Start of EXERCISE MATERIALS

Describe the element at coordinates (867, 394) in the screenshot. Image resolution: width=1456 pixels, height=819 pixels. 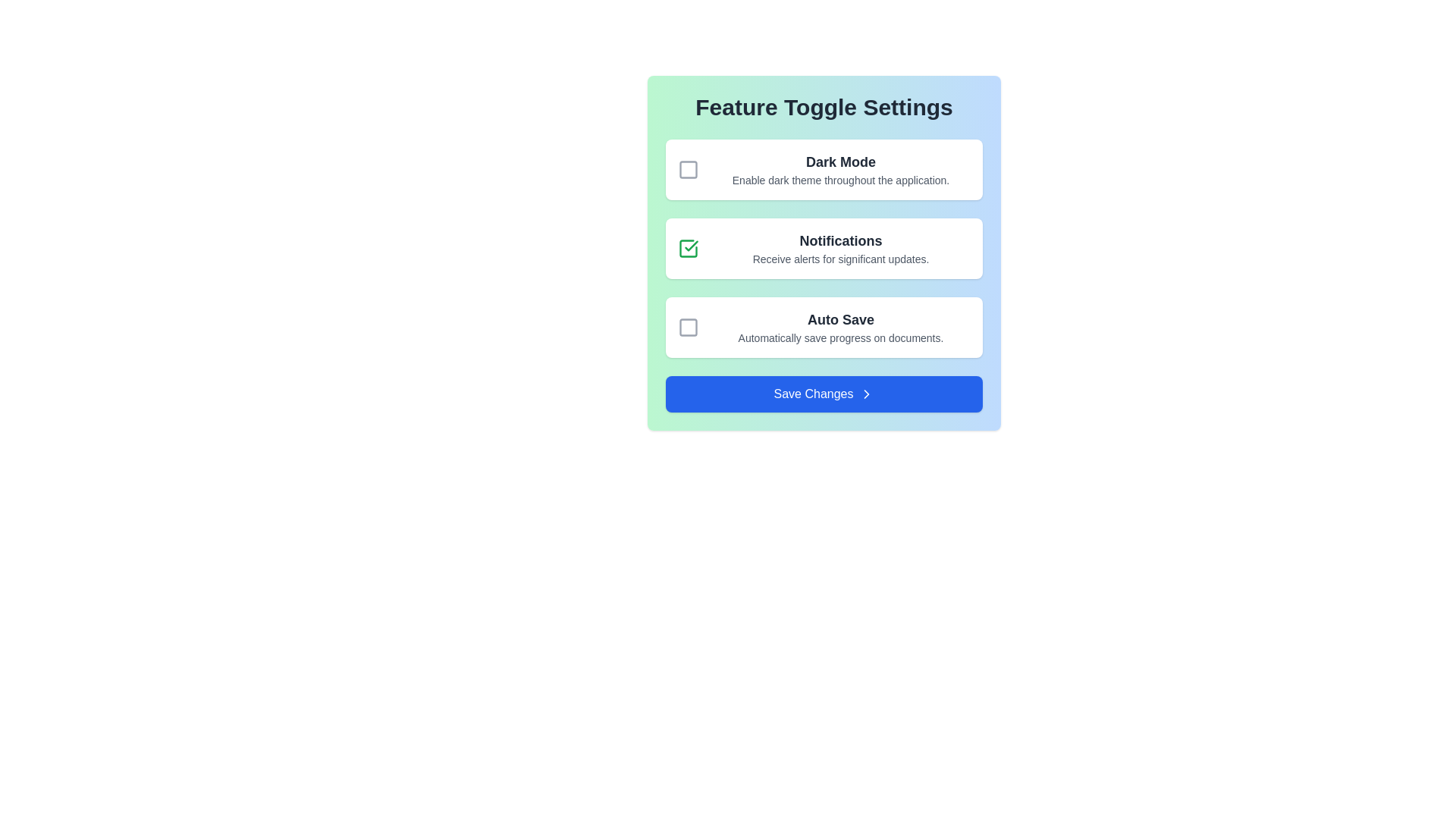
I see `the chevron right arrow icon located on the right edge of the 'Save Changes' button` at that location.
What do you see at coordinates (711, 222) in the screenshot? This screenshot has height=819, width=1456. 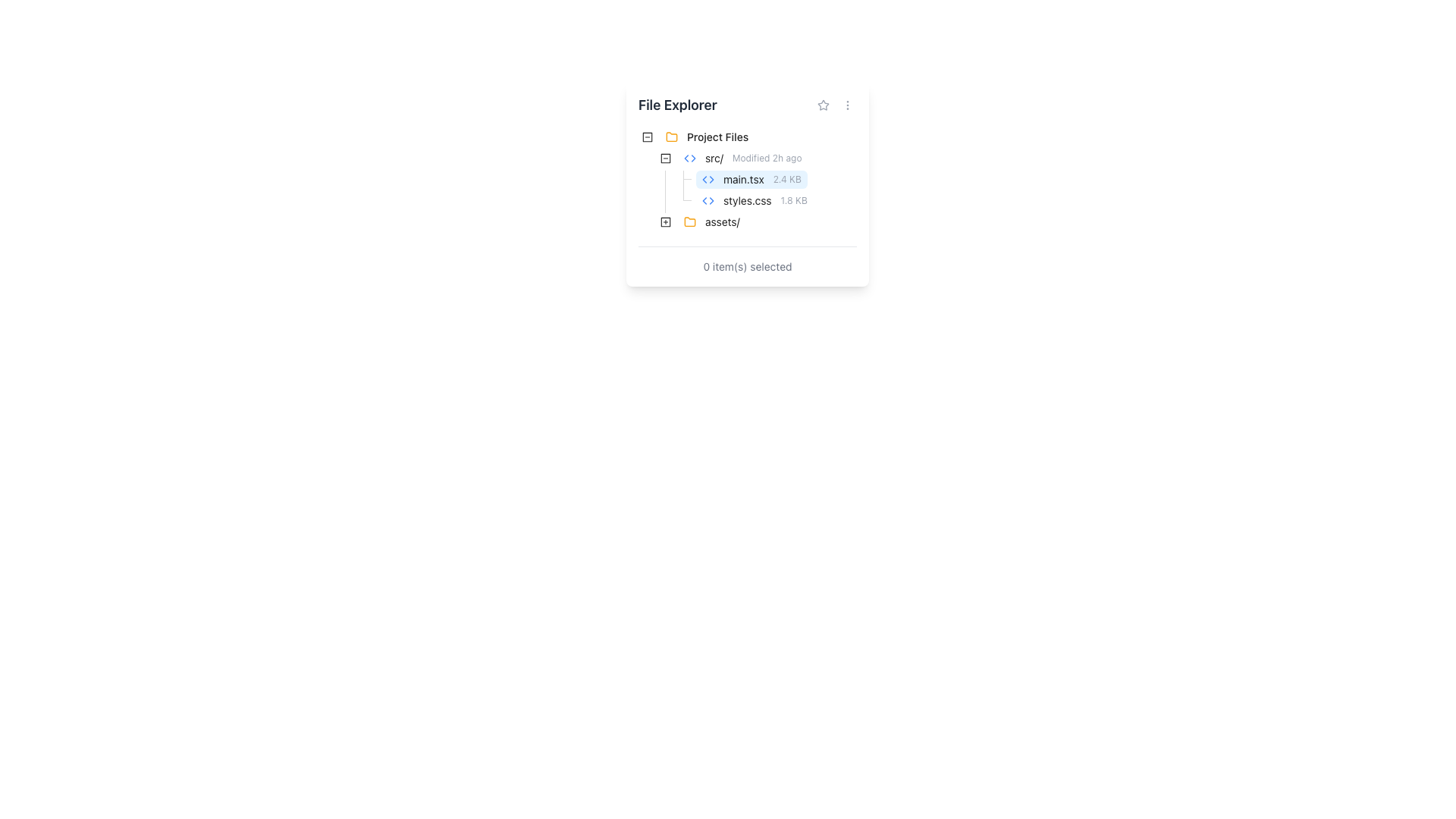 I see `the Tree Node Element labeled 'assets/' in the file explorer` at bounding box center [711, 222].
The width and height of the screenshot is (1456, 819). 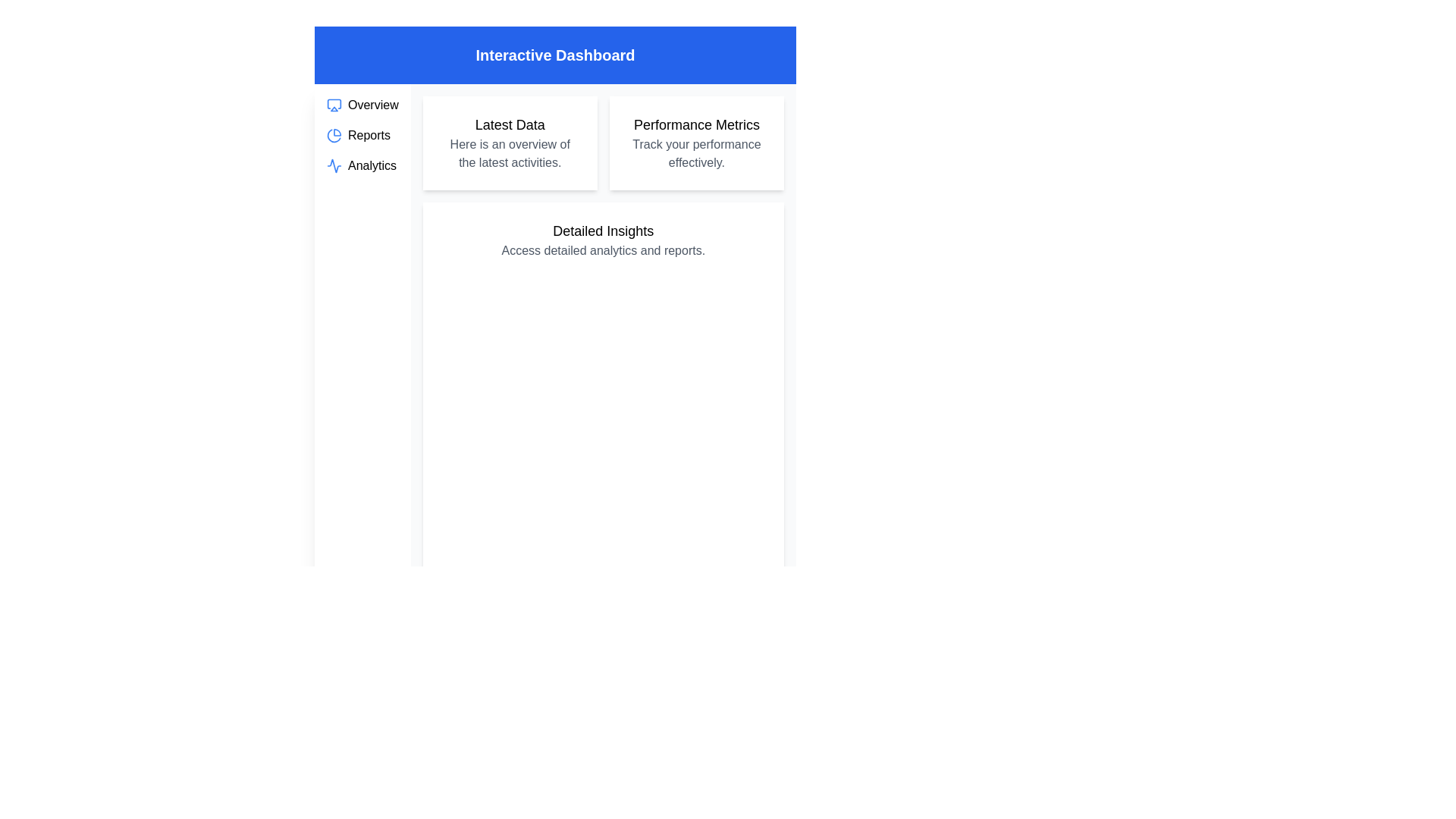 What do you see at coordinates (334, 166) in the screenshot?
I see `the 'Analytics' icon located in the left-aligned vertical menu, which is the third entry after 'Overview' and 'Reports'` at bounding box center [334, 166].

End of EXERCISE MATERIALS

## DO THIS
Reproduce the data above verbatim, from its start through the line containing "at that location.", omitting the pictures.

## RESULT FOR THIS EXERCISE
Describe the element at coordinates (867, 394) in the screenshot. Image resolution: width=1456 pixels, height=819 pixels. 
I see `the chevron right arrow icon located on the right edge of the 'Save Changes' button` at that location.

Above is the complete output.